Some (personal) Notes on Writing

 This post is more personal, so don’t necessarily do what I’ve done. I struggled to find my way as a writer, and this might help to explain why. Someone recently asked me how to become a writer, and I said, ‘It helps, if you start early.’ I started pre-high school, about age 8-9. I can remember writing my own Tarzan scripts and drawing my own superheroes. 

 

Composition, as it was called then, was one of my favourite activities. At age 12 (first year high school), when asked to write about what we wanted to do as adults, I wrote that I wanted to write fiction. I used to draw a lot as a kid, as well. But, as I progressed through high school, I stopped drawing altogether and my writing deteriorated to the point that, by the time I left school, I couldn’t write an essay to save my life; I had constant writer’s block.

 

I was in my 30s before I started writing again and, when I started, I knew it was awful, so I didn’t show it to anyone. A couple of screenwriting courses (in my late 30s) was the best thing I ever did. With screenwriting, the character is all in what they say and what they do, not in what they look like. However, in my fiction, I describe mannerisms and body language as part of a character’s demeanour, in conjunction with their dialogue. Also, screenwriting taught me to be lean and economical – you don’t write anything that can’t be seen or heard on the screen. The main difference in writing prose is that you do all your writing from inside a character’s head; in effect, you turn the reader into an actor, subconsciously. Also, you write in real time so it unfolds like a movie in the reader’s imagination.

 

I break rules, but only because the rules didn’t work for me, and I learned that the hard way. So I don’t recommend that you do what I do, because, from what I’ve heard and read, most writers don’t. I don’t write every day and I don’t do multiple drafts. It took me a long time to accept this, but it was only after I became happy and confident with what I produced.

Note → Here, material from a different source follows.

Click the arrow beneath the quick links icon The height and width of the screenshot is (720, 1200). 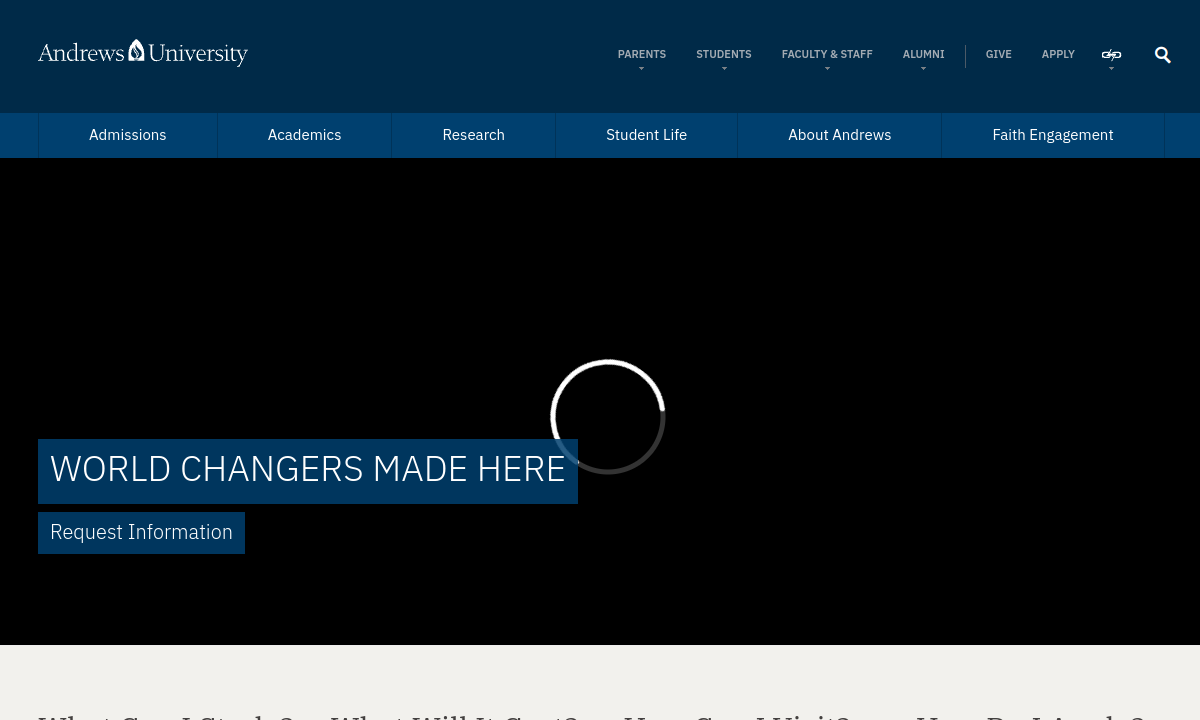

In fact, I can go weeks, even months, without writing anything at all and then pick it up from where I left off.

 

I don’t do rewrites because I learned the hard way that, for me, they are a waste of time. I do revisions and you can edit something forever without changing the story or its characters in any substantial way. I correct for inconsistencies and possible plot holes, but if you’re going to do a rewrite, you might as well write something completely different – that’s how I feel about it. 

 

I recently saw a YouTube discussion between someone and a writer where they talked about the writer’s method. He said he did a lot of drafts, and there are a lot of highly successful writers who do (I’m not highly successful, yet I don’t think that’s the reason why). However, he said that if you pick something up you wrote some time ago, you can usually tell if it’s any good or not. Well, my writing passes that test for me.

 

I’m happiest when my characters surprise me, and, if they don’t, I know I’m wasting my time. I treat it like it’s their story, not mine; that’s the best advice I can give.

 

How to keep the reader engaged? I once wrote in another post that creating narrative tension is an essential writing skill, and there are a number of ways to do this. Even a slow-moving story can keep a reader engaged, if every scene moves the story forward. I found that keeping scenes short, like in a movie, and using logical sequencing so that one scene sets up the next, keeps readers turning the page. Narrative tension can be subliminally created by revealing information to the reader that the characters don’t know themselves; it’s a subtle form of suspense. Also, narrative tension is often manifest in the relationships between characters. I’ve always liked moral dilemmas, both in what I read (or watch) and what I write.

 

Finally, when I start off a new work, it will often take me into territory I didn’t anticipate; I mean psychological territory, as opposed to contextual territory or physical territory. 

 

A story has all these strands, and when you start out, you don’t necessarily know how they are going to come together – in fact, it’s probably better if you don’t. That way, when they do, it’s very satisfying and there is a sense that the story already existed before you wrote it. It’s like you’re the first to read it, not create it, which I think is a requisite perception.